Ask someone in London what comes to mind at the mention of TB and they may mumble something about Victorian workhouses or distant countries. And they would almost be on to something - after all, as recently as the early 1980s, TB was considered largely banished from the UK.
Yet since then rates of this potentially fatal disease have risen, reaching a 30-year high of 9,000 cases in 2009. And just as improvements in housing and living conditions helped reduce TB rates in the middle of the 20th century, overcrowding, inadequate ventilation, and the presence of mould and smoke in the home have all contributed to the disease’s reccurrence in some urban communities.
Today, we can see policymakers are waking up to this threat. The London Health Inequalities Strategy, produced by the Greater London Assembly last year, argues that ‘inhabitants of overcrowded households have higher rates of respiratory and infectious diseases and mental health problems’.
For Archive (Architecture for Health In Vulnerable Environments), this is only the starting point.
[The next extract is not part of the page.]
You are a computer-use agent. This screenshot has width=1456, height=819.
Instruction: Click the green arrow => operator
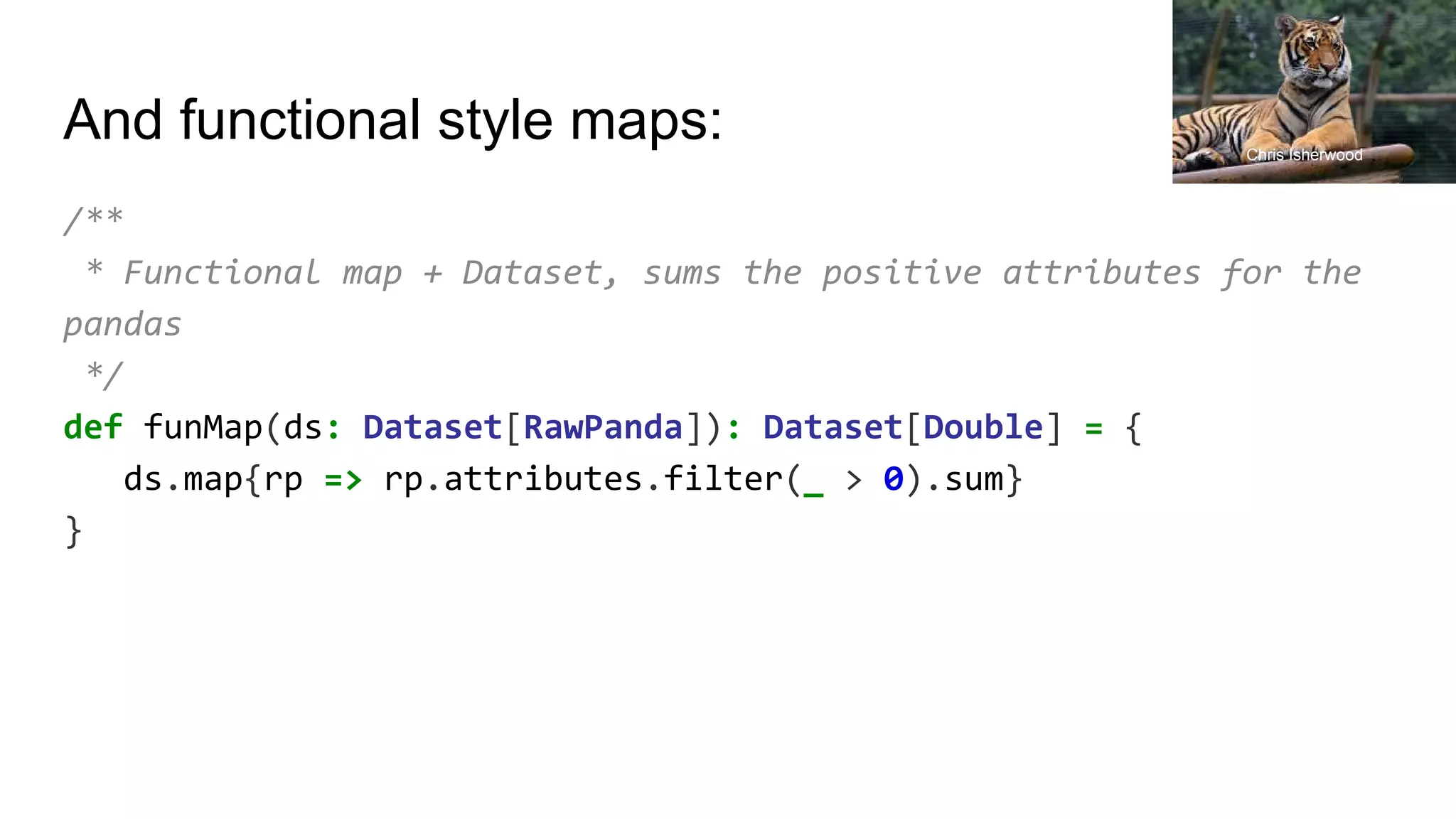pos(343,480)
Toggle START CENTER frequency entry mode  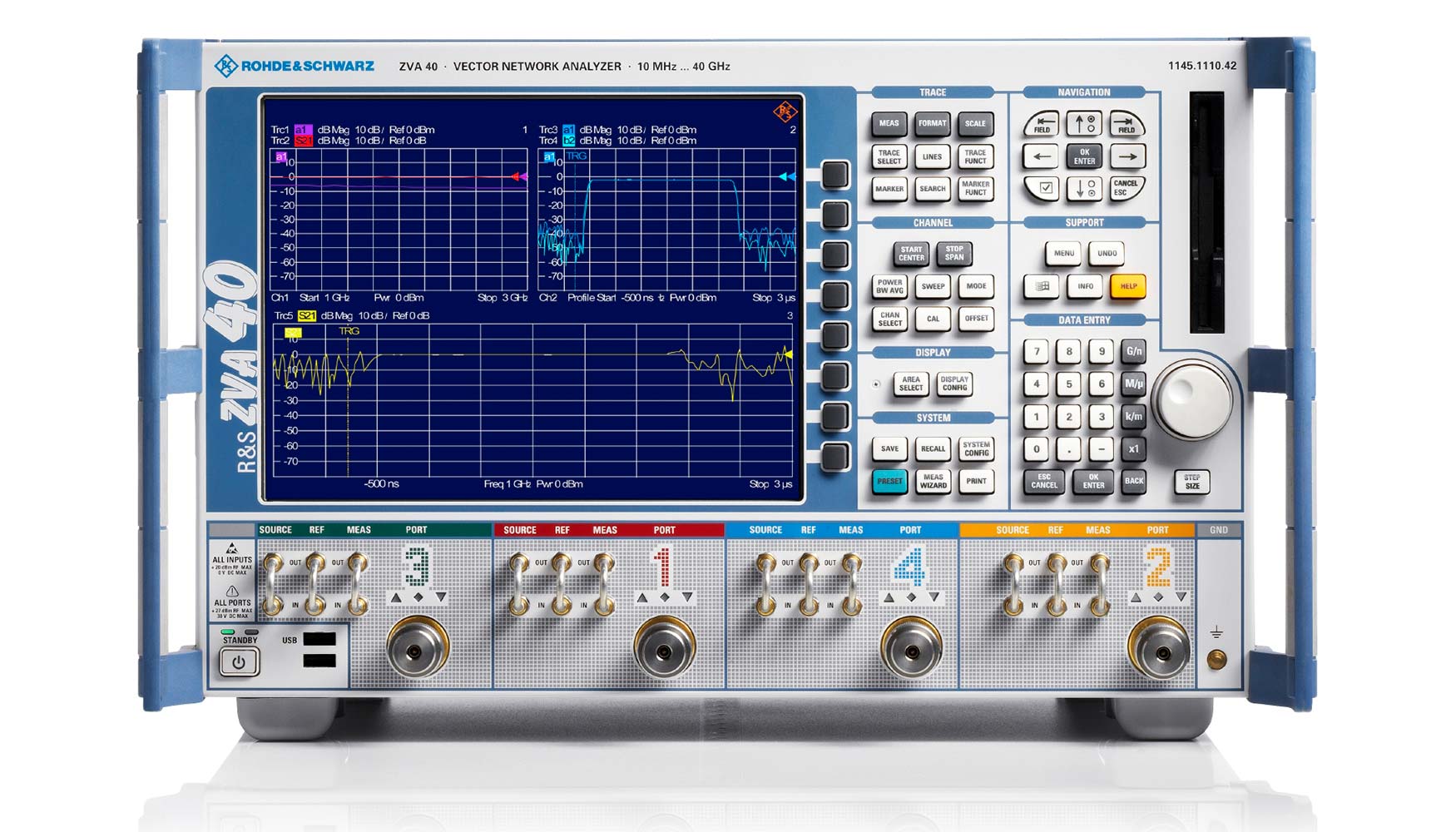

Archive prioritises the use of housing as a central strategy for preventing illness and providing care among the poor. We are working with the NHS and council partners in the London borough of Brent to overcome stigma and raise awareness of simple strategies around the home that can mitigate the threat of TB, such as maintaining ventilation and maximising direct sunlight.
World TB Day provides us all with the opportunity to reconnect health in our communities with the homes in which we live.